Appesi gli scarpini al chiodo è brevemente allenatore e poi presidente del Comitato organizzatore dei Mondiali di Francia 1998 vinti dai padroni di casa. Fino a che nel 2001 diventa vicepresidente Fifa e braccio destro di Blatter. E qui bisogna cominciare a fare attenzione alle date. Nel 2007 Platini diventa presidente Uefa, rieletto nel 2011, anno in cui Blatter è rieletto alla Fifa con i voti europei di Platini, e nel 2015, anno in cui Blatter è rieletto con la rinuncia di Platini a sfidarlo. Da presidente Uefa Platini si dedica all’allargamento delle partecipanti alla Champions e agli Europei, e al fair play finanziario. Presentate come riforme democratiche, i provvedimenti servono in realtà ad aumentare il suo potere, con deboli e forti. Nel primo caso squadre e nazioni che si affacciano per la prima volta alle competizioni gli assicurano gratitudine, il secondo è invece un sistema che permette alle grandi squadre con più soldi di spendere di più, e quindi di confermare lo status quo.

Non manca un occhio di riguardo alla sua Francia, con favori arbitrali e la legge ad squadram nei sorteggi per i Mondiali di Brasile 2014.  Ma nonostante questo Platini è beatificato dai discepoli, e anche le sue pericolose relazioni con il Qatar passano in secondo piano.
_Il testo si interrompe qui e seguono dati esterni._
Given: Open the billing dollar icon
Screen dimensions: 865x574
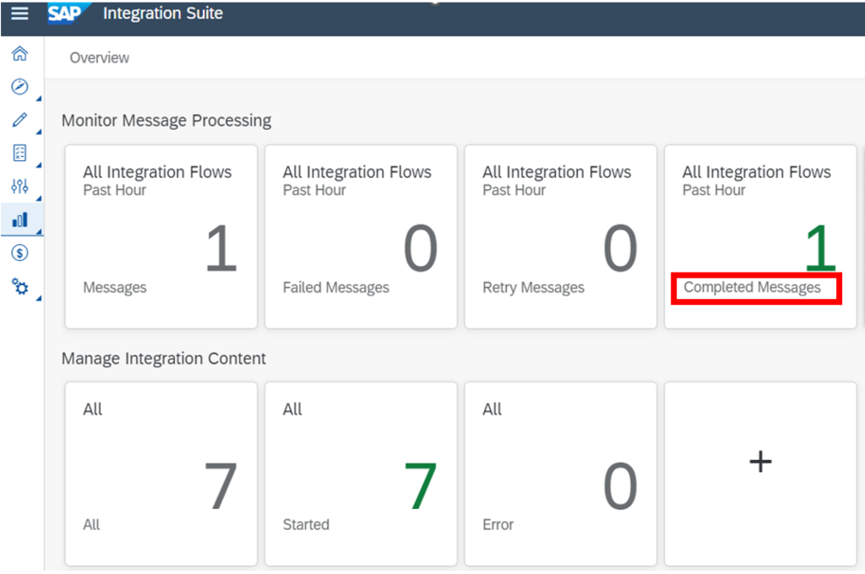Looking at the screenshot, I should coord(21,252).
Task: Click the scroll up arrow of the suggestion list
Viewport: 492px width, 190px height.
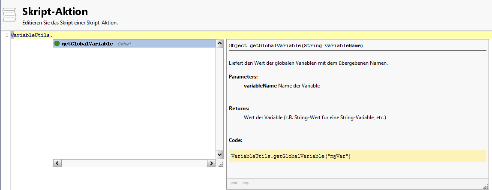Action: point(220,43)
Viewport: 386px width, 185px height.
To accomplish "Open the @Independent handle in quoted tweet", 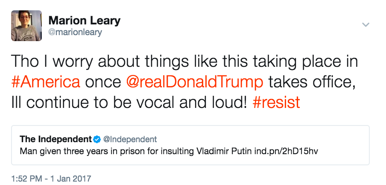I will 130,139.
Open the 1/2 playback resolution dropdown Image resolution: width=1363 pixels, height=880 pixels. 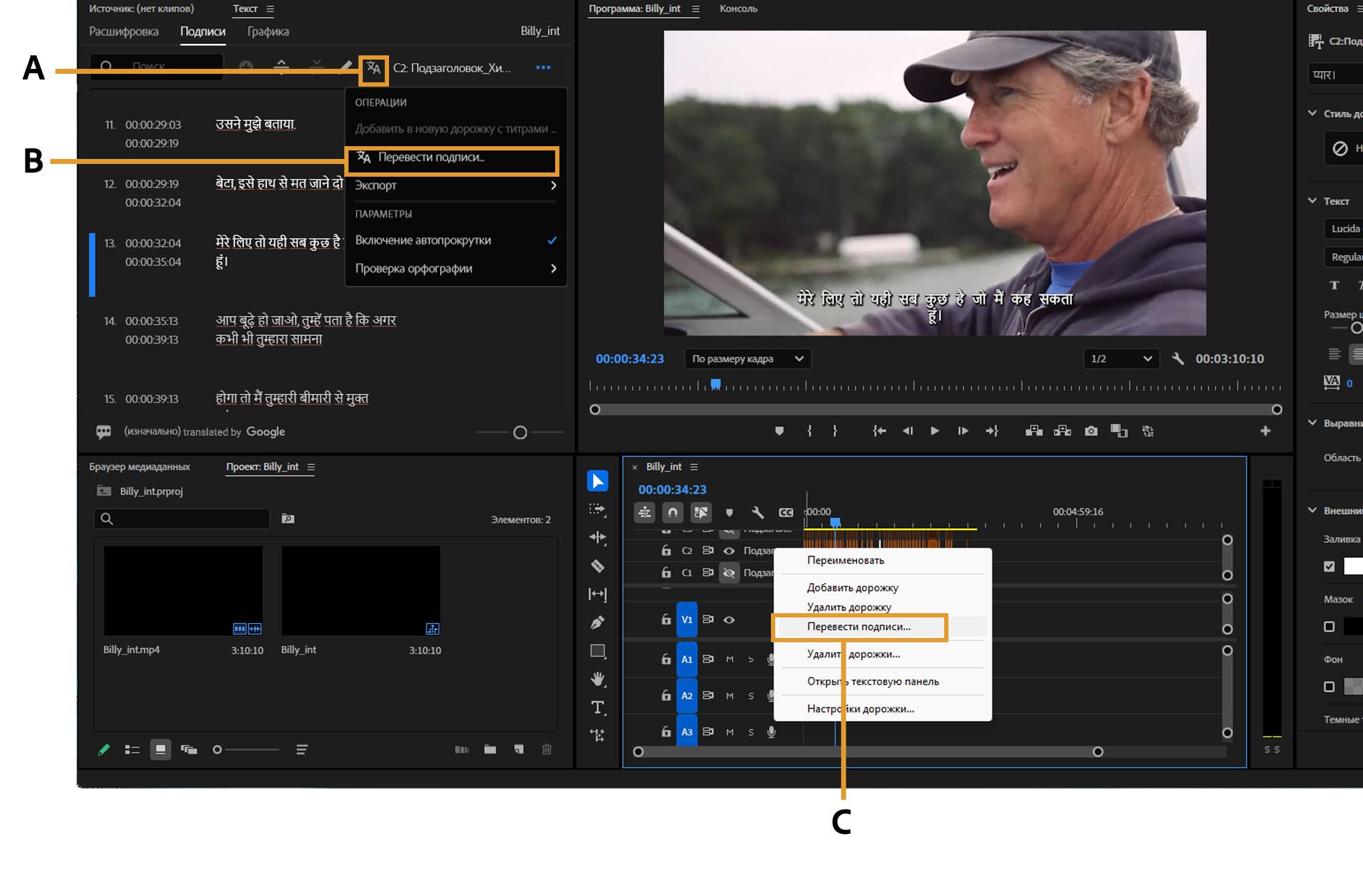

Non deve spiegare la cena all’Eliseo con il presidente Sarkozy e l’emiro Al Thani, una settimana prima che i Mondiali del 2022 siano dati al Qatar, e neppure perché dall’anno dopo il figlio Laurent comincia a lavorare per qatarioti. Ma di nuovo, attenzione alle date. Gli inquirenti svizzeri contestano a Blatter un pagamento “illecito” a Platini per lavori svolti in suo favore dal 1999 al 2001, pagamento avvenuto nel 2011. Il 2001 è quando Platini diventa vicepresidente di Blatter, sostenendolo nelle successive campagne elettorali proprio fino al 2011, anno della presunta tangente.

In questi dieci anni, a leggere le carte dell’inchiesta, è stato costruito un impero fondato sul malaffare tra corruzione e tangenti, vendita sottocosto di diritti tv, gestione criminale dell’hospitality (biglietti, alloggi, trasporti) per i grandi eventi Fifa, creazione di aziende per la gestione del marketing e dei diritti tv, poi fatte fallire, attraverso cui transitavano i pagamenti in nero. Possibile che il furbo e intelligente Platini, che ora si presenta come la faccia pulita del potere calcistico non sapesse nulla? Possibile, ci mancherebbe. Sempre nel 2011 comincia l’inchiesta del Fbi, poi proseguita dalle autorità giudiziarie svizzere e americane, e proprio in quell’anno si consuma la rottura tra i due. La gestione del caso Qatar è infatti gestita dallo svizzero a suo vantaggio, per eliminare i concorrenti e lasciare il francese in balia delle sue pericolose amicizie. Per questo nel 2015 Platini non ha la forza di sfidare il suo ex maestro, e si ritira dalla corsa alla presidenza Fifa.  Quando poi a maggio avvengono gli arresti, e comincia la caduta del re, il principe designato prova ad alzare la testa e si presenta come il paladino del regno a venire. I discepoli esultano, ma dura poco. La terza fotografia di Platini potrebbe essere, a breve, quella di una sala per gli interrogatori, con Le Roi nella veste di imputato.